1. Background
Early-onset sepsis (EOS), which usually appears within the first 72 hours of life, and late-onset sepsis (LOS), which appears after 72 hours of birth, are the two types of neonatal sepsis (NS), defined as a systemic infection occurring within the first 28 days of life (1). With an estimated 17% mortality rate, NS affects over 3 million babies worldwide each year (2). Particularly in low-income nations, the frequency is noticeably higher among neonates in need of critical medical care, preterm infants, low birth weight babies, those with perinatal hypoxia, and those experiencing protracted hospitalization (3). Clinical manifestations of NS are often nonspecific and may include temperature instability, poor feeding, respiratory distress, lethargy, and in severe cases, failure to thrive or progression to septic shock (4). While sepsis affects fewer than 1 in 1,000 term infants, the incidence rises to 30% in preterm neonates (4). Meningeal involvement occurs in approximately 15% - 20% of NS cases, and the rate of neurological complications may range from 20% to 50% (4, 5).
Late-onset sepsis is often acquired in hospital settings (nosocomial) or the community, with an incidence of approximately 1.6% among term infants (6, 7). However, in preterm neonates, particularly those with very low birth weight and prolonged invasive interventions, the incidence can range from 12% to 50% (7). The mortality rate of LOS is estimated at 10% - 20%, rising to as high as 35% in infants weighing less than 1000 grams (8). Gram-positive organisms, including coagulase-negative staphylococci (CoNS), Staphylococcus aureus, and Enterococcus spp., are the predominant causes of LOS (9). In contrast, gram-negative bacteria such as Escherichia coli, Klebsiella spp., and Pseudomonas spp. tend to be more aggressive and are associated with higher mortality rates (10). Additionally, fungal pathogens like Candida spp. can cause systemic infections in extremely preterm neonates, particularly those exposed to prolonged broad-spectrum antibiotic therapy and central venous catheters (11).
Although blood culture remains the gold standard for diagnosing NS (11, 12), its diagnostic utility is limited by factors such as delayed results, potential for false negatives due to low bacteremia levels, and limited availability of rapid culture systems in resource-limited settings. Consequently, there is a growing reliance on adjunctive diagnostic markers that are inexpensive, rapid, and widely accessible. The most often used hematological indices are acute-phase reactants, the immature-to-total neutrophil ratio (I/T ratio), and the total leukocyte count. Important acute-phase reactants include procalcitonin (PCT), erythrocyte sedimentation rate (ESR), transferrin, fibronectin, prealbumin, haptoglobin, serum amyloid A, α1-acid glycoprotein (orosomucoid), fibrinogen, ceruloplasmin, and C-reactive protein (CRP) (2).

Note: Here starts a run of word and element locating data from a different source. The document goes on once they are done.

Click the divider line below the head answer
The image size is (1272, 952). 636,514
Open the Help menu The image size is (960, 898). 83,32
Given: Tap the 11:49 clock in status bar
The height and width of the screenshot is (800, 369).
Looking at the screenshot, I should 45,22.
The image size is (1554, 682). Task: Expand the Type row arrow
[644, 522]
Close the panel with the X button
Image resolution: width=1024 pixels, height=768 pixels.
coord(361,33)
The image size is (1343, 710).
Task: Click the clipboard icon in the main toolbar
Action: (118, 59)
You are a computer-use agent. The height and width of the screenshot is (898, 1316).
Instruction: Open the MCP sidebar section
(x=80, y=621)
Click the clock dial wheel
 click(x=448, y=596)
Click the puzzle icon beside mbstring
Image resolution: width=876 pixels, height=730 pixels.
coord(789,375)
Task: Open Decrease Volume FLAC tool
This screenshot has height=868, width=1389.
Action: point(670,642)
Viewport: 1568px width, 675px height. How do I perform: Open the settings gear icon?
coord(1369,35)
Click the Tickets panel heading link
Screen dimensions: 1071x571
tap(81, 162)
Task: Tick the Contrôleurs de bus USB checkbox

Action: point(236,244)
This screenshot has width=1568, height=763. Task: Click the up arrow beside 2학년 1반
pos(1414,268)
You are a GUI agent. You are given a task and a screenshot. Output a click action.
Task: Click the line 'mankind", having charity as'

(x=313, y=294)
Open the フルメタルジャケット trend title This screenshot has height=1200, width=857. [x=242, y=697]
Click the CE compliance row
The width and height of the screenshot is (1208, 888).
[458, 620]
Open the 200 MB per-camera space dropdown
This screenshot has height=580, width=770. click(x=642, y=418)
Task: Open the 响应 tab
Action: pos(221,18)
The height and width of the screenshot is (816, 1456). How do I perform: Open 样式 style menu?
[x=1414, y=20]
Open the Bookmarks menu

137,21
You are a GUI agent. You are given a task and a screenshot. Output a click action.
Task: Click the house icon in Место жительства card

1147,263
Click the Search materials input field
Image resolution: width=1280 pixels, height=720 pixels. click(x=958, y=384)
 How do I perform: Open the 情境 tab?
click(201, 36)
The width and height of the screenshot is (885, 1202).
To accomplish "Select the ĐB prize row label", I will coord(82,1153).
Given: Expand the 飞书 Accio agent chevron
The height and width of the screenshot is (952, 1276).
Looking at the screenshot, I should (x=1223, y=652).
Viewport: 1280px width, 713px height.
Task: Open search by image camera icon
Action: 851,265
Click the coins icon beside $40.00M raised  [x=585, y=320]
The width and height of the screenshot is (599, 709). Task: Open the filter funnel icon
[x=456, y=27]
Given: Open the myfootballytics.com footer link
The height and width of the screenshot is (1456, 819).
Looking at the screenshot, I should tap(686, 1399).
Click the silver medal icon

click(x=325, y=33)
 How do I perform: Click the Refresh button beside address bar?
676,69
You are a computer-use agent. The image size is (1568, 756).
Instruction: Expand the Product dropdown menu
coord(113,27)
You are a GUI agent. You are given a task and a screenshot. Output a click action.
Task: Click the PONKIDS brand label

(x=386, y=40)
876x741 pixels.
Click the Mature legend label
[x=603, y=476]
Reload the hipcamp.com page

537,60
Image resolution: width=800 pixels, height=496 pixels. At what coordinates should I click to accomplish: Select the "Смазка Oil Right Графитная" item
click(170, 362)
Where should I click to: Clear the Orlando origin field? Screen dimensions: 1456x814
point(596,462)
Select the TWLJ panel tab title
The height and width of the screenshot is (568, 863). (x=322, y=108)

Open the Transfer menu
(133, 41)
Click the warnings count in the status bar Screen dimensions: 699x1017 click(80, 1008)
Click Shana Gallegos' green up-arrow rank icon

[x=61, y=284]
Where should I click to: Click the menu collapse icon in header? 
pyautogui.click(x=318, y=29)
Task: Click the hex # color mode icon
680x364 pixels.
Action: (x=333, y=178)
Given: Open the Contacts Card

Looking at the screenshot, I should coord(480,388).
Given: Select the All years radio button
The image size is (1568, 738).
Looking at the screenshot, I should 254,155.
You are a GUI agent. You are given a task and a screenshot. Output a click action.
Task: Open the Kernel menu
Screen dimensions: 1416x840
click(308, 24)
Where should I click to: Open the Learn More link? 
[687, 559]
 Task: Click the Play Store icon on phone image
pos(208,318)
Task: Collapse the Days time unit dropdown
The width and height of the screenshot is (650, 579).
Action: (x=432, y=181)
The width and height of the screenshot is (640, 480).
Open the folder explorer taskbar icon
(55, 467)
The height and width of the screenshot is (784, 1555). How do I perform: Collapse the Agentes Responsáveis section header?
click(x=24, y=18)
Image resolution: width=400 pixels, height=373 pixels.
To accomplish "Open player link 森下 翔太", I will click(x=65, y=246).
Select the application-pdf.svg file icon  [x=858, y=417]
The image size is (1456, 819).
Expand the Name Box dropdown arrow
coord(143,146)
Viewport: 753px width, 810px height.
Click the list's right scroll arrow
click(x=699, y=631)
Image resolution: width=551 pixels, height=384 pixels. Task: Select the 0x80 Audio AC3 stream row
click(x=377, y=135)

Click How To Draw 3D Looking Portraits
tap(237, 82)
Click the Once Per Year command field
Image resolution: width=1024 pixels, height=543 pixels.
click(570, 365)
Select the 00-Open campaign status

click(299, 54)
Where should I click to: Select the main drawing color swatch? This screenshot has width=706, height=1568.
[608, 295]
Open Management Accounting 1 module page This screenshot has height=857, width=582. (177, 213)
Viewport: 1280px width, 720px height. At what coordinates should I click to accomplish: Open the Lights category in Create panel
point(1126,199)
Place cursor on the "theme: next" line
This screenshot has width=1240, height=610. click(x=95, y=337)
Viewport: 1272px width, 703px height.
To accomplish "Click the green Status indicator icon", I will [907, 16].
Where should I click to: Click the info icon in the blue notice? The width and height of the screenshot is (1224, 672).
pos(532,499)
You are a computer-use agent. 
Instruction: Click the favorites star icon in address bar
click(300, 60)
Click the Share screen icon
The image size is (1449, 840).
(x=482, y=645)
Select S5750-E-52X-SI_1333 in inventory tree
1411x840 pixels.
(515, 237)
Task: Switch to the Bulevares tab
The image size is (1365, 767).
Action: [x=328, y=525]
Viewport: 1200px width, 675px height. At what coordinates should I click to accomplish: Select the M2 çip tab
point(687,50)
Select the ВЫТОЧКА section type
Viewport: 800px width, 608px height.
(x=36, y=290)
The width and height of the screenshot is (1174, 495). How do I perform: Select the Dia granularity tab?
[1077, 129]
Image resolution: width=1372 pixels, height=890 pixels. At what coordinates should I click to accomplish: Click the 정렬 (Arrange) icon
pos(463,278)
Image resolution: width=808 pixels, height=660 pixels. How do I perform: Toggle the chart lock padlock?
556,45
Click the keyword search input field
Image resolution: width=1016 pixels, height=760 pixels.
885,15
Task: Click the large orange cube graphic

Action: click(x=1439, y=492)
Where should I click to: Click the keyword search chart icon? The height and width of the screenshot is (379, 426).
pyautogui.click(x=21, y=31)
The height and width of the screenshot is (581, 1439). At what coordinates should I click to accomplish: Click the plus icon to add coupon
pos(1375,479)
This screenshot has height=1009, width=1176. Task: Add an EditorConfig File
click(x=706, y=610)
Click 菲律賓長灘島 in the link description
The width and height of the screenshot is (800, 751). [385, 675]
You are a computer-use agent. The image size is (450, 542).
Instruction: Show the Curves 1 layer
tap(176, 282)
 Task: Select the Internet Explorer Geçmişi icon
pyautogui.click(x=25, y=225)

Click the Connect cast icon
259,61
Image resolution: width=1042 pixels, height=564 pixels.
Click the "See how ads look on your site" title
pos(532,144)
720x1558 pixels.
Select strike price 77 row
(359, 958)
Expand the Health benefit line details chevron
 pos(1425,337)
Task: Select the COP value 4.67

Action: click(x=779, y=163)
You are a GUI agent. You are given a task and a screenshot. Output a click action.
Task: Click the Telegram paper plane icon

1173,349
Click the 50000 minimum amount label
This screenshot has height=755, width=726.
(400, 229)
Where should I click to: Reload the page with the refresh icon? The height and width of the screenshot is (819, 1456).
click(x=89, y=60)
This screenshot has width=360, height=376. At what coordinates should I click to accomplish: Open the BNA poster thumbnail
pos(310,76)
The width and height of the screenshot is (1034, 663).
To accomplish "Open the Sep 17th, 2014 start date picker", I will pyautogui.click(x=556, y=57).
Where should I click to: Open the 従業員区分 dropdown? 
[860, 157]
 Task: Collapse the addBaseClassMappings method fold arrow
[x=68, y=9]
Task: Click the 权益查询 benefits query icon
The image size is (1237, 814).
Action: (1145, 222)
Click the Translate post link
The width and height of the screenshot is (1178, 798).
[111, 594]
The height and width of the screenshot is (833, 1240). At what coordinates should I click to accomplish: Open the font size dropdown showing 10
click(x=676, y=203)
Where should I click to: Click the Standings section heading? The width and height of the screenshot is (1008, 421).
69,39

Notably, PCT has been a promising biomarker for early diagnosis of newborn sepsis in recent years. Procalcitonin levels increase between 2 and 4 hours after the start of an infection, peak between 6 and 12 hours later, and stay high in bacterial infections while remaining low in viral or inflammatory diseases not related to an infection (13). Procalcitonin is a useful screening and diagnostic test for newborn sepsis, according to several investigations (13). The advantages of using PCT include rapid elevation in bacterial infections, aiding early diagnosis, distinguishing bacterial from non-bacterial causes, facilitating targeted therapy, reducing unnecessary antibiotic use, promoting timely discharge, and decreasing healthcare costs. However, limitations also exist — PCT should be interpreted alongside clinical findings and other laboratory results, and transient elevations may occur in healthy neonates due to physiological changes post-birth (12, 13).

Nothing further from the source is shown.